Dissipation of the excess energy of the adsorbate- thermalization via electron transfer

TL;DR

This paper proposes a novel thermalization mechanism for adsorbates on solid surfaces involving electron tunneling and electric dipole layers, which prevents local melting and aligns with experimental observations.

Contribution

It introduces a new thermalization scenario based on electron transfer and electric dipole layers, supported by ab initio calculations and theoretical modeling.

Findings

Electron tunneling conveys excess energy into the solid interior.

Positive ions are retarded, allowing smooth energy dissipation.

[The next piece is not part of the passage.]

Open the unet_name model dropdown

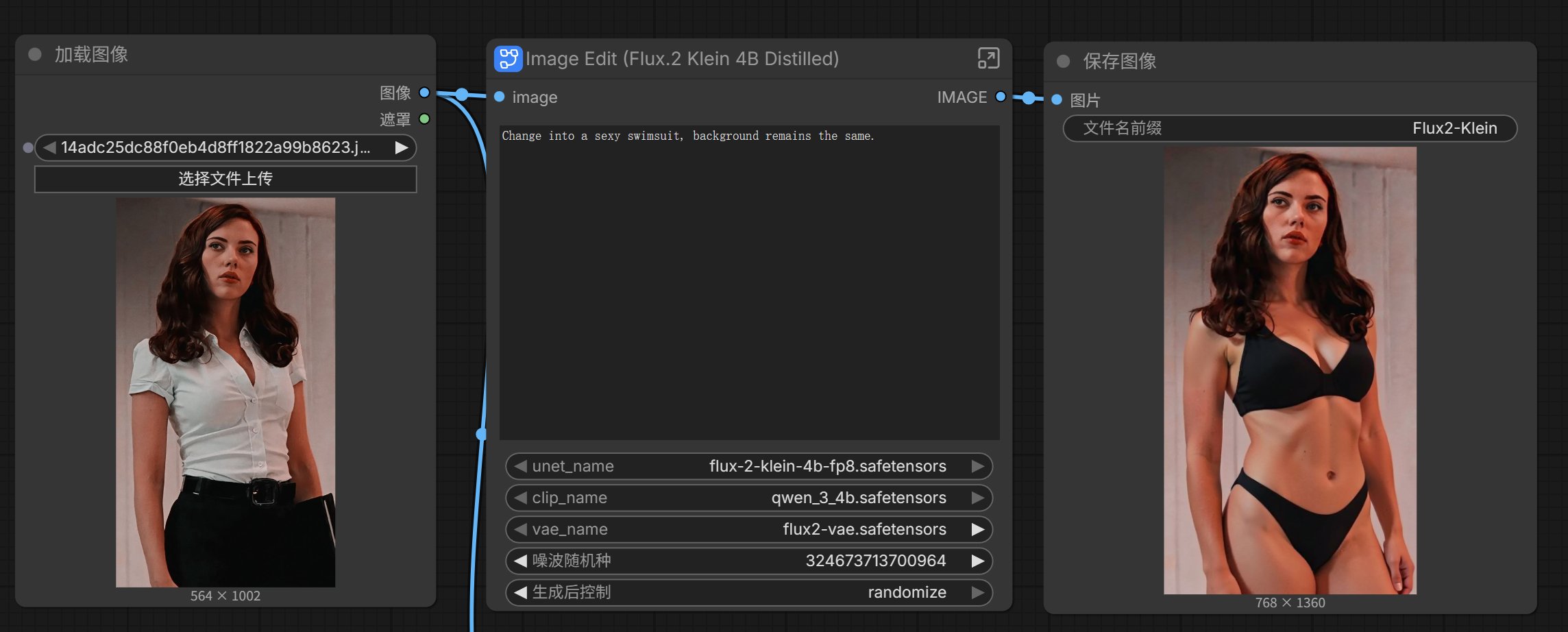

The scenario aligns with experimental observations avoiding surface melting.

Abstract

A new scenario of thermalization process of the adsorbate attached at solid surfaces is proposed. The scenario is based on existence of electric dipole layer in which the electron wavefunctions extend over the positive ions. Thus the strong local electric field exists which drags electron into the solids and repels the positive ions. The electrons are tunneling conveying the energy into the solid interior. The positive ions are retarded in the field, which allows them to loose excess kinetic energy and to be located smoothly into the adsorption sites. In this way the excess energy is not dissipated locally avoiding melting or creation of defects, in accordance with the experiments. The scenario is supported by the ab intio calculation results including density function theory of the slabs representing AlN surface and the Schrodinger equation for time evolution of hydrogen-like atom at the solid surface.